This story is part of a series on publisher coalitions and co-ops around the world. Read our earlier pieces on Pangaea and the Association of Online Publishers in the UK, La Place Média in France, SouthernX in Africa, Project Agora in Greece and Romania, Apex in Australia and CPAX in Canada.
The problem with programmatic in Israel was that there weren’t many options. Google and Facebook dominate the market. Advertisers who wanted to deal with premium, local publishers could only buy direct.
Amit Ohayon, founder and head of business development for Israeli publisher coalition ILX, is solving that problem by bringing premium formats to programmatic within the invite-only ILX publisher exchange. Five months after launching, ILX employs four people, including Ohayon’s brother-in-law Yuval Perelman as CEO.
Ohayon, who’d been CEO of an Israeli performance marketing agency acquired by MediaCom, has experienced integrating direct and performance planners on the buy side.
Although the agency combined planning and strategy, buying reserved, premium inventory happened on the phone while those buying programmatically dealt with the opaque, uniform options offered by Google and Facebook.
Ohayon wanted ILX publishers to offer premium inventory exclusive to the co-op and unavailable in Google AdX, like homepage placements and large skyscraper banners.
ILX also limited the buyers and sellers to the cream of the crop. Nine of the top 10 Israeli publishers belong to the exchange, including Ynet, Mako, Globes, Haaretz and Sport5. Together, they reach 85% of the Israeli audience.
On the buy side, ILX assembled six of the biggest agencies in the country, including MediaCom, Publicis, Universal McCann and ZenithOptimedia.
“As a buyer, [exclusivity] was in my bones,” Ohayon said. “I knew exactly how buyers think and act.”
Inspired by La Place Média, the French co-op, Ohayaon initially envisioned a joint venture until he realized that the concept wouldn’t fly past Israel’s anti-trust regulations. Instead, ILX reveals its cut of the revenue flowing through the co-op.
ILX estimates that it’s captured 3% of digital revenue generated by local publishers. Ohayon says it’s not unusual to see CPMs in the $6-$9 range for display or $10-$20 range for video.
“We enabled a lot of buyers to create always-on branding campaigns, which is something they never did before,” Ohayon said. “We have the technological ability to create an always-on campaign with premium placements and inventory that doesn’t have to go to CPC or blind networks.”
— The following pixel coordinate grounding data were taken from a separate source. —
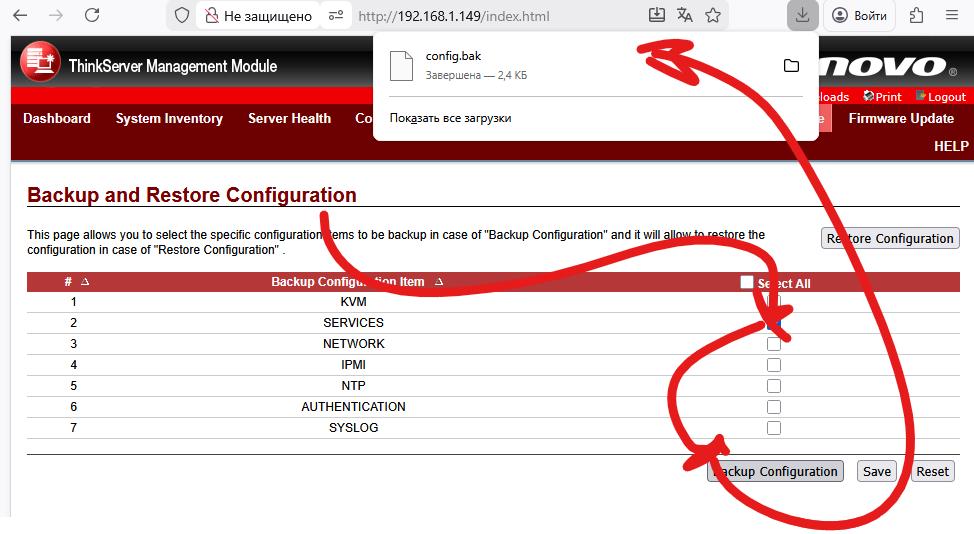The image size is (974, 534).
Task: Sort the # column using its arrow
Action: pos(85,282)
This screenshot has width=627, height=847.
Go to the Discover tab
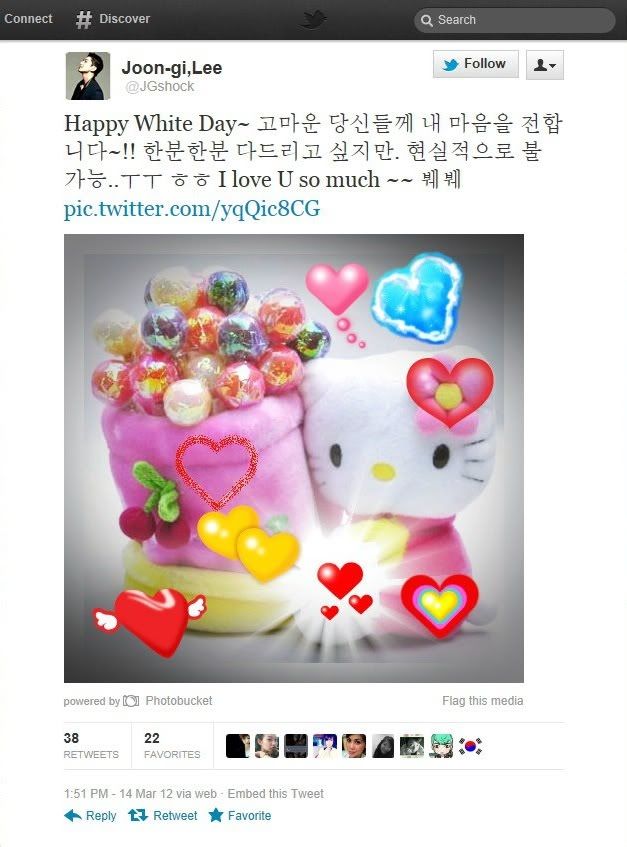(113, 19)
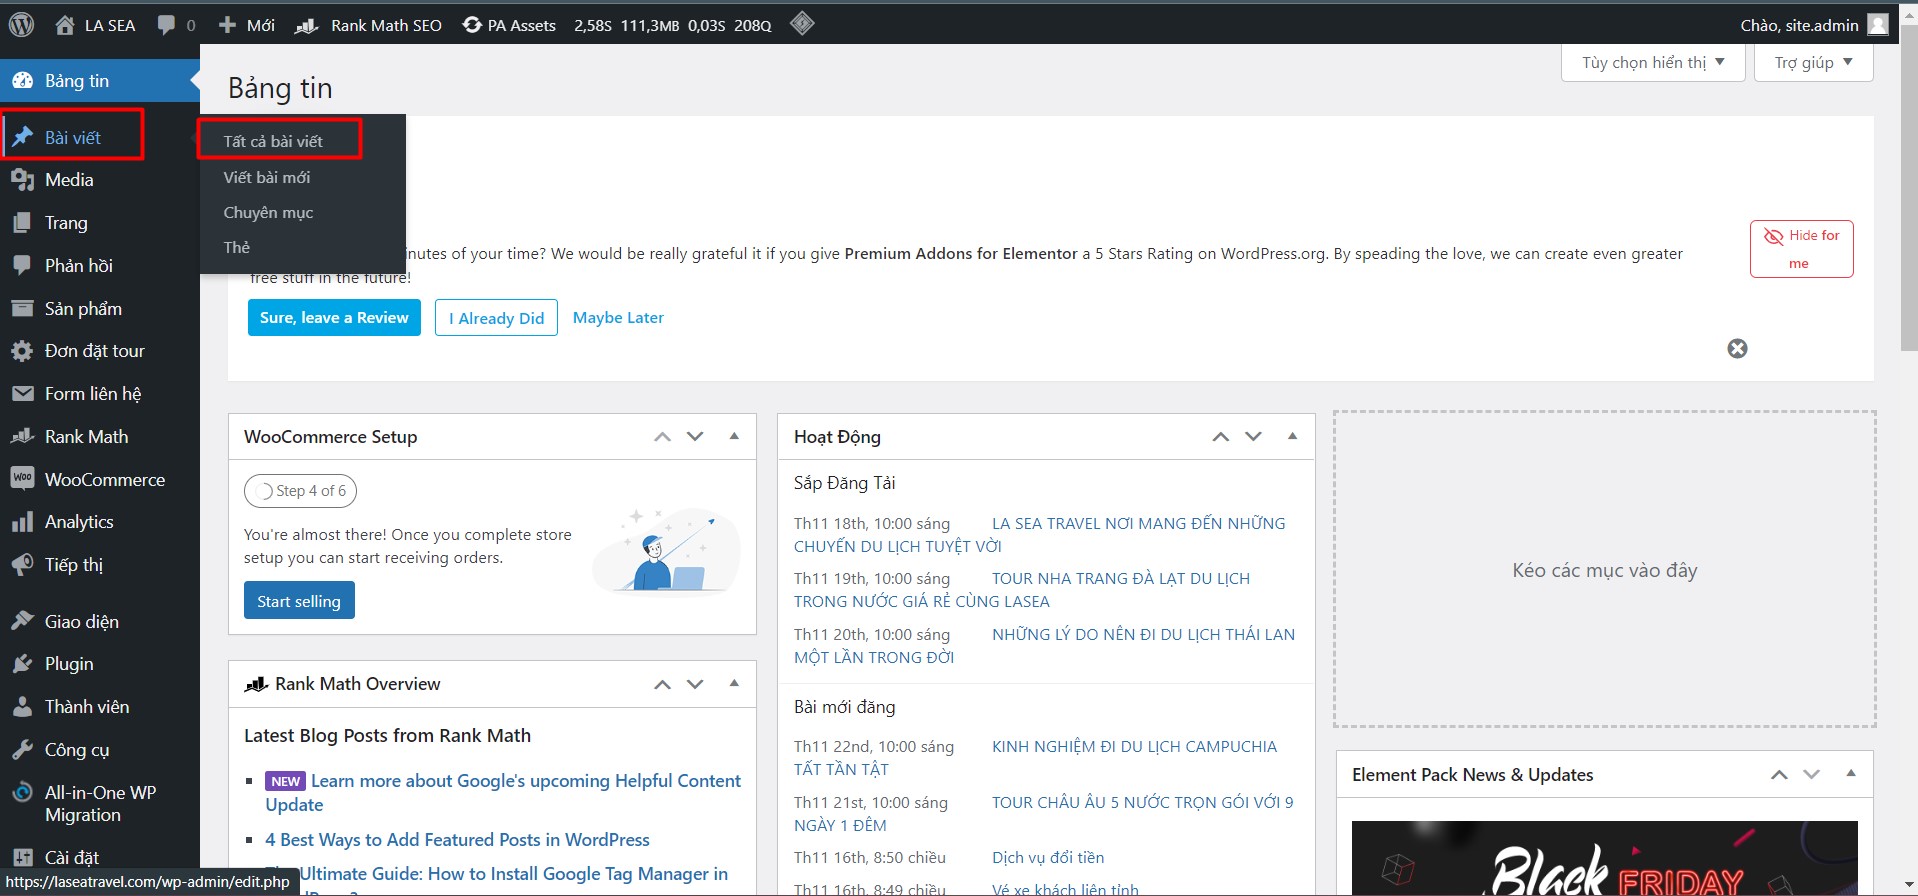The width and height of the screenshot is (1918, 896).
Task: Click the WordPress logo in admin bar
Action: (x=21, y=25)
Publishers tap into different budgets. “We’re bringing them new money,” Ohayon said. “This is programmatic money that came out of budgets for Google Display Network or Facebook.” Buyers who needed features like frequency capping to satisfy clients now can use ILX for those budgets.
ILX uses AppNexus as its exchange, in part because its open API allows further technology integrations. ILX offers in-read video via Teads, which places a video ad within the text of an article. Due to the shortage of video inventory, the units have been a huge success.
“They can optimize by completed views, a direct hit to YouTube’s TrueView,” Ohayon added.
In coming months, ILX will roll out two DMPs. One will use demographic data gathered via surveys. The other will create a central hub for audience management, look-alike modeling and behavioral data collection (like the kind offered by Krux), enabling audience segmentation.
It’s also adding two different mobile ad solutions. The first, FirstImpression.io, serves display banners only after certain cues, like a pause in a user’s scrolling behavior. Another, Adience, creates user profiles on mobile apps, something Ohayon has not seen outside of Facebook.
By the end of the year, ILX hopes to have 5% market share.
“Publishers have had the lower hand in terms of technology,” Ohayon said. “Once the [technology] threshold is lowered, you have publishers aggregated into one ecosystem that has the same infrastructure, architecture, shared data, unified buying process and UI. It’s changing the world of media as we know it now: ruled by international media giants that crush these publishers’ premium content advantage.”